**DATA PROVIDED:**
========

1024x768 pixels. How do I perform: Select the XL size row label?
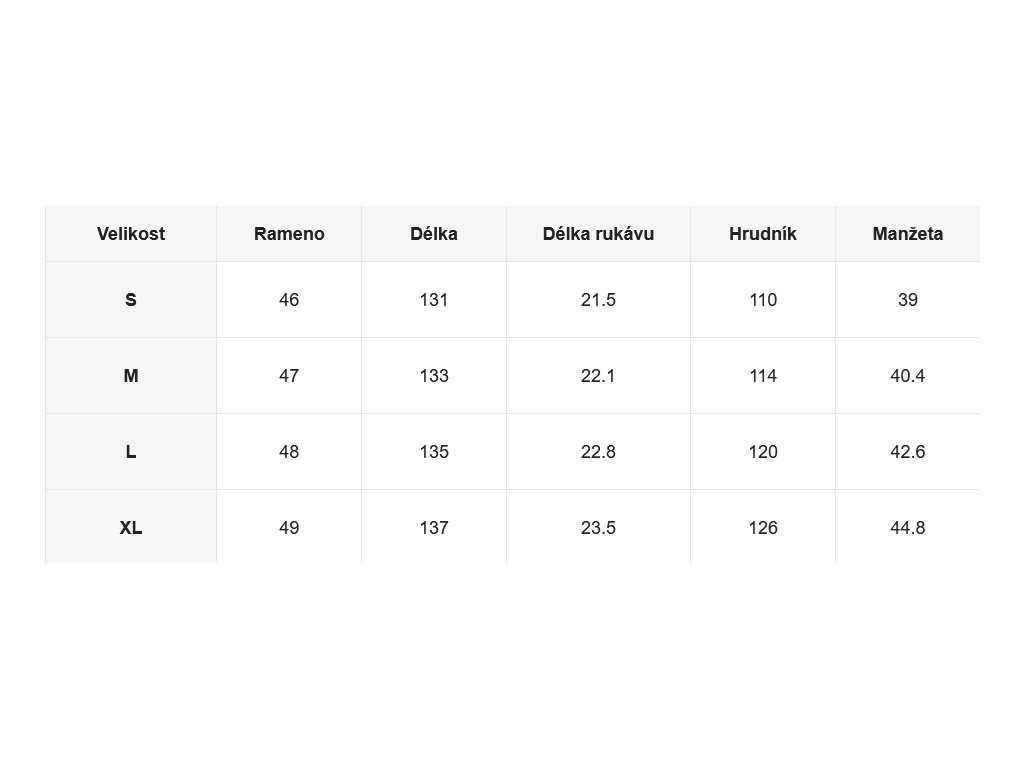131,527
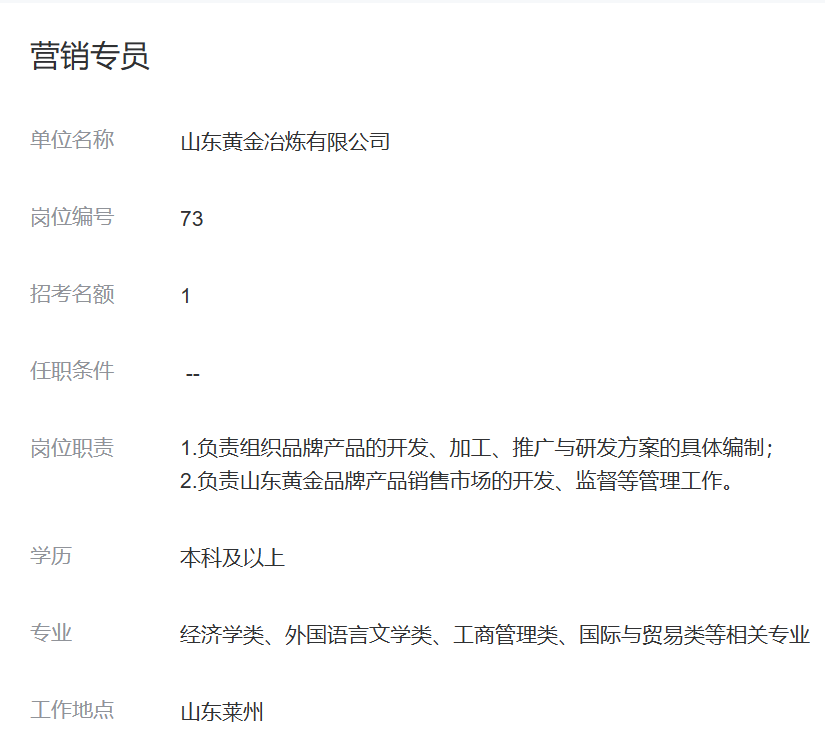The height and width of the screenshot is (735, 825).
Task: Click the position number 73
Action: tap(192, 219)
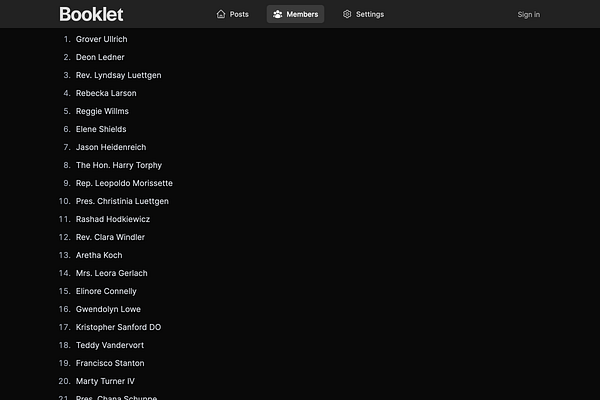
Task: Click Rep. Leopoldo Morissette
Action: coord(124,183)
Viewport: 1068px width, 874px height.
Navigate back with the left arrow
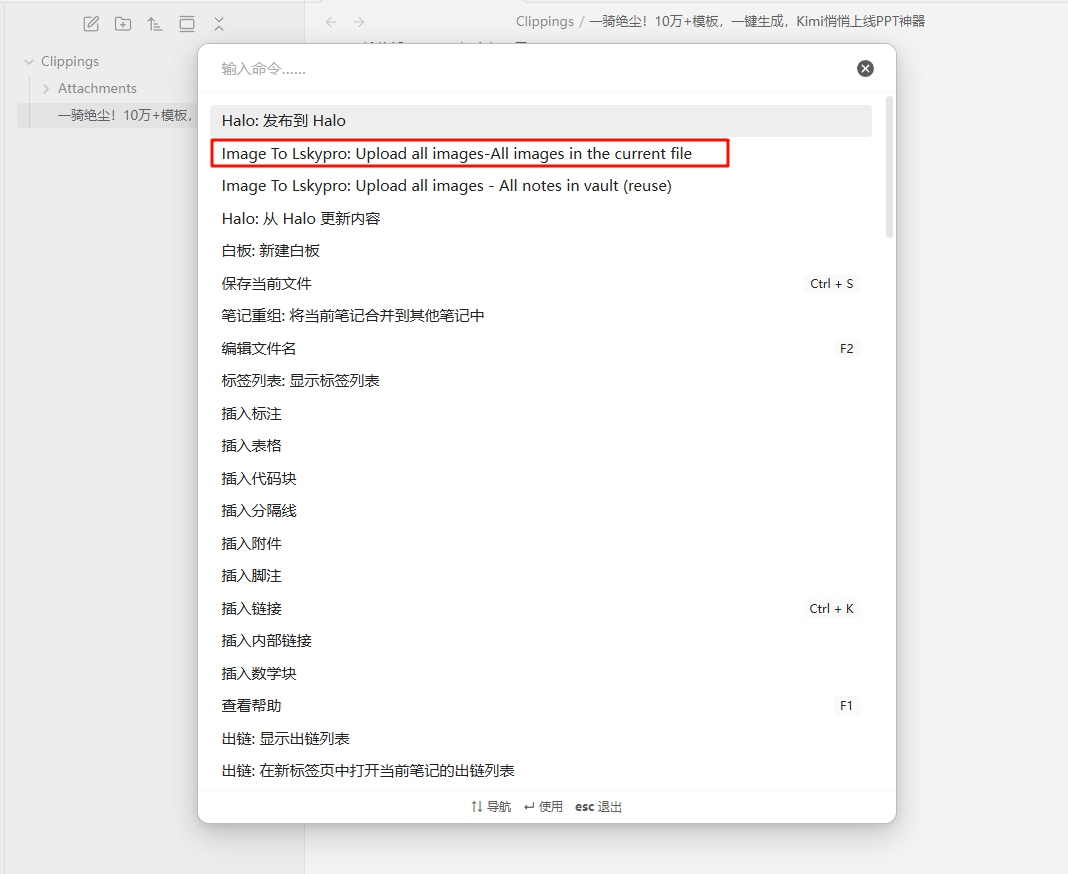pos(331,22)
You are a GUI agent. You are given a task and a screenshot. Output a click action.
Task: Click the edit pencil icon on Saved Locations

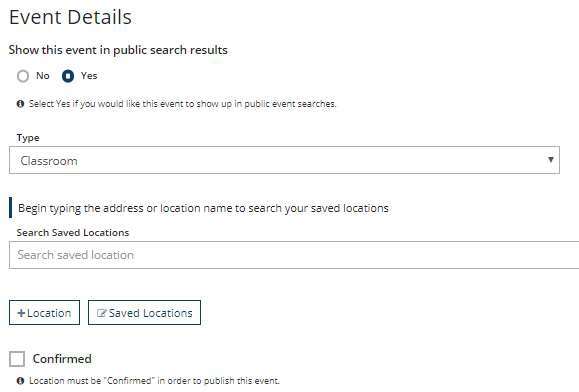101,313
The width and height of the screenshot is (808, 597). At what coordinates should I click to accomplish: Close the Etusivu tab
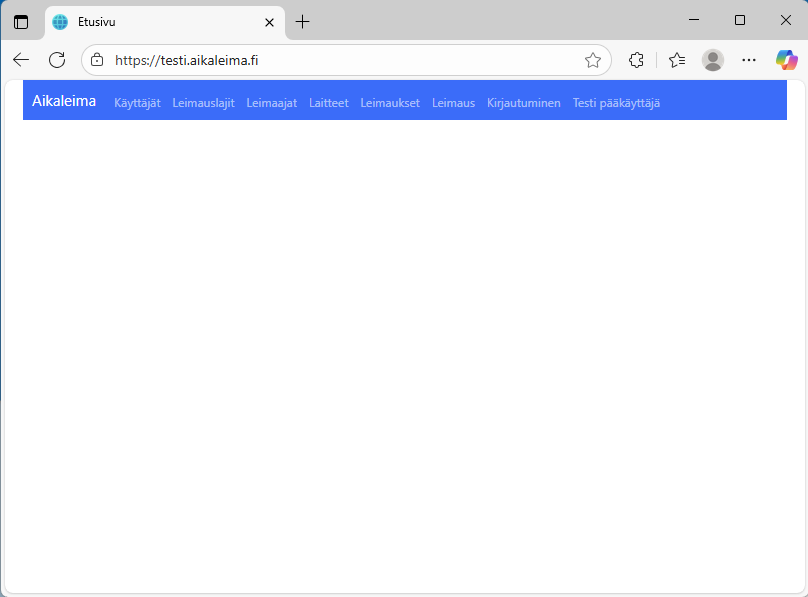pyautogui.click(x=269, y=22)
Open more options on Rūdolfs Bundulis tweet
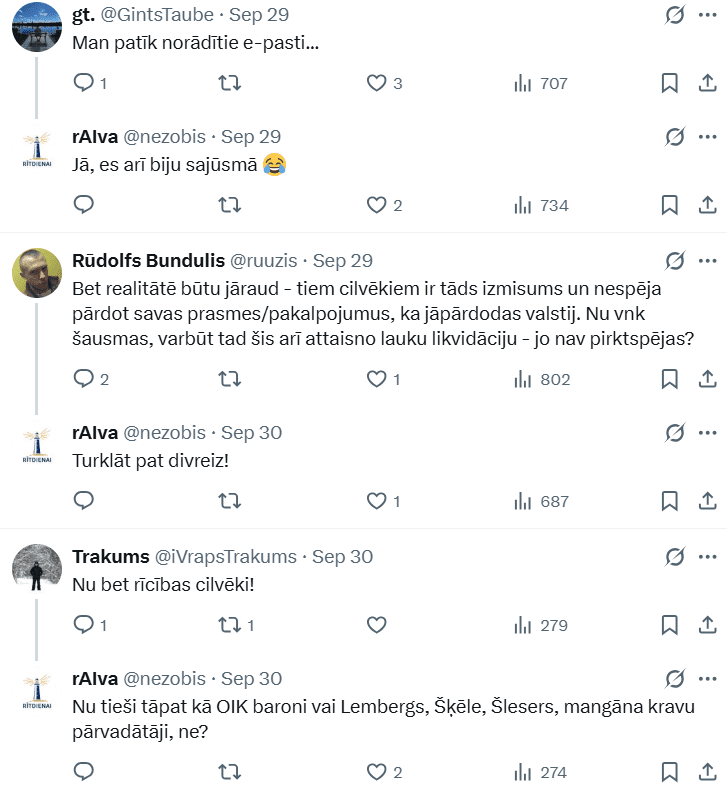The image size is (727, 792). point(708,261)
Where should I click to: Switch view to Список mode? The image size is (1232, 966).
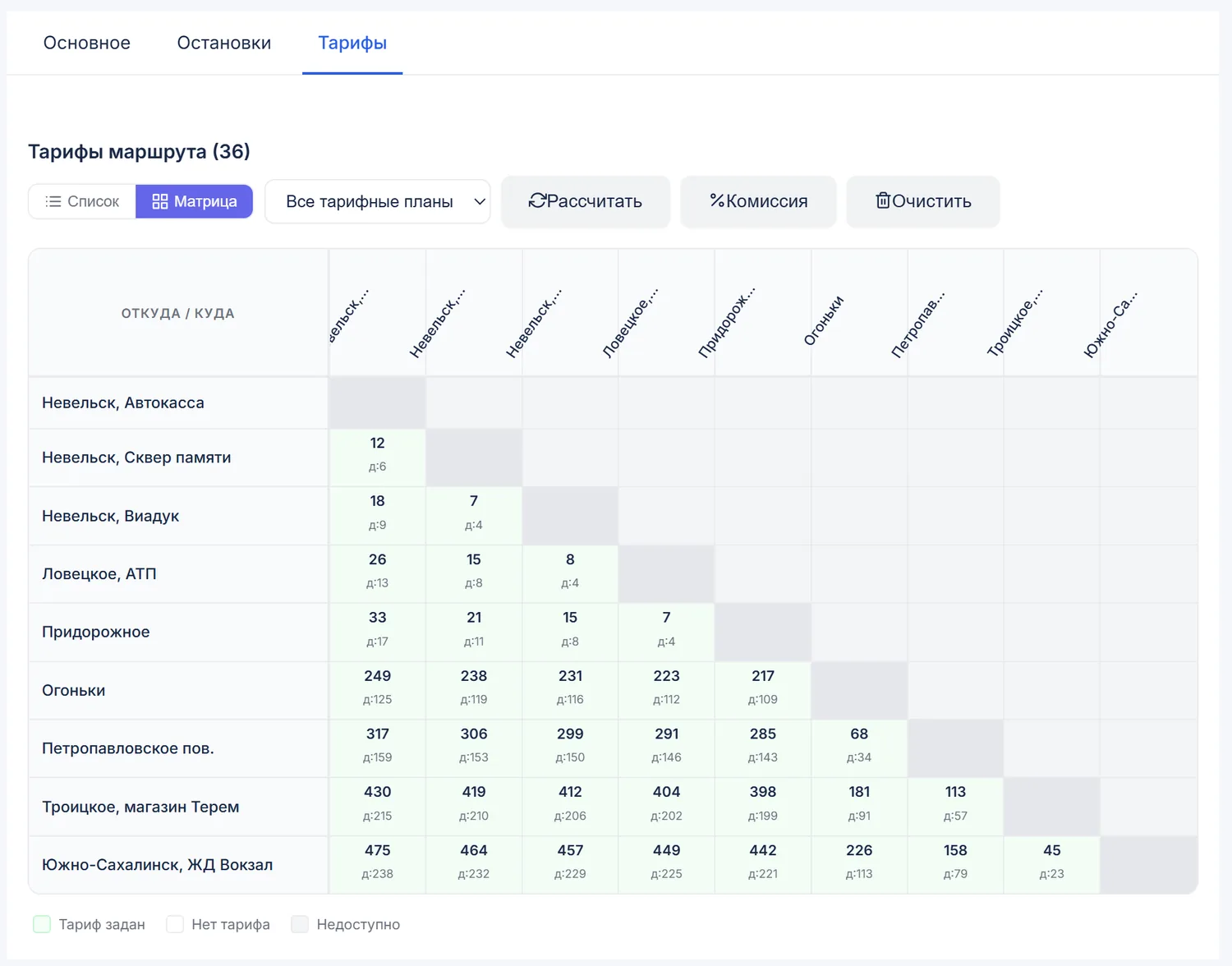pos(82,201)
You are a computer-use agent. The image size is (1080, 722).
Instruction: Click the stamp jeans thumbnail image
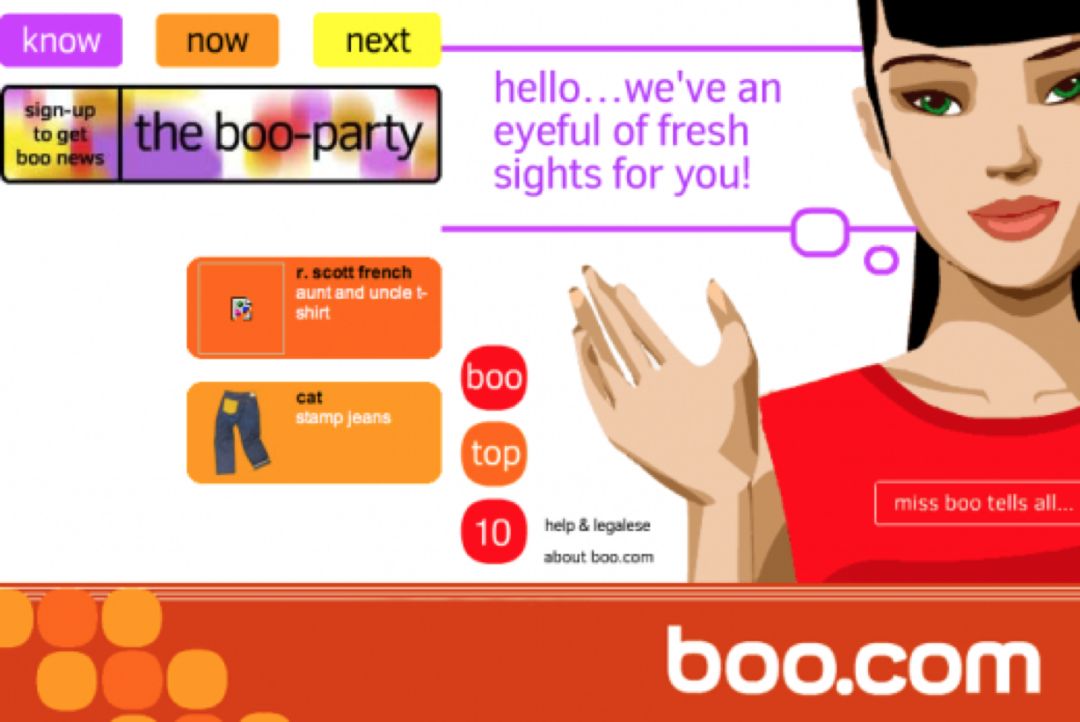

========

**YOUR OBJECTIVE:** Every line of the data is to be transcribed exactly, and no picture is to be included.

**WORKED SOLUTION:**
1024x768 pixels. How do I perform: Select the XL size row label?
131,527
The height and width of the screenshot is (735, 825).
Task: Click the position number 73
Action: tap(192, 219)
Task: Click Rep. Leopoldo Morissette
Action: coord(124,183)
Viewport: 1068px width, 874px height.
Navigate back with the left arrow
pos(331,22)
You are a GUI agent. You are given a task and a screenshot. Output a click action.
Task: Click the edit pencil icon on Saved Locations

101,313
The width and height of the screenshot is (808, 597). At what coordinates should I click to accomplish: Close the Etusivu tab
pyautogui.click(x=269, y=22)
Open more options on Rūdolfs Bundulis tweet
The image size is (727, 792). point(708,261)
Where should I click to: Switch view to Список mode? The image size is (1232, 966).
pos(82,201)
You are a computer-use agent. The image size is (1080, 722).
Instruction: Click the stamp jeans thumbnail image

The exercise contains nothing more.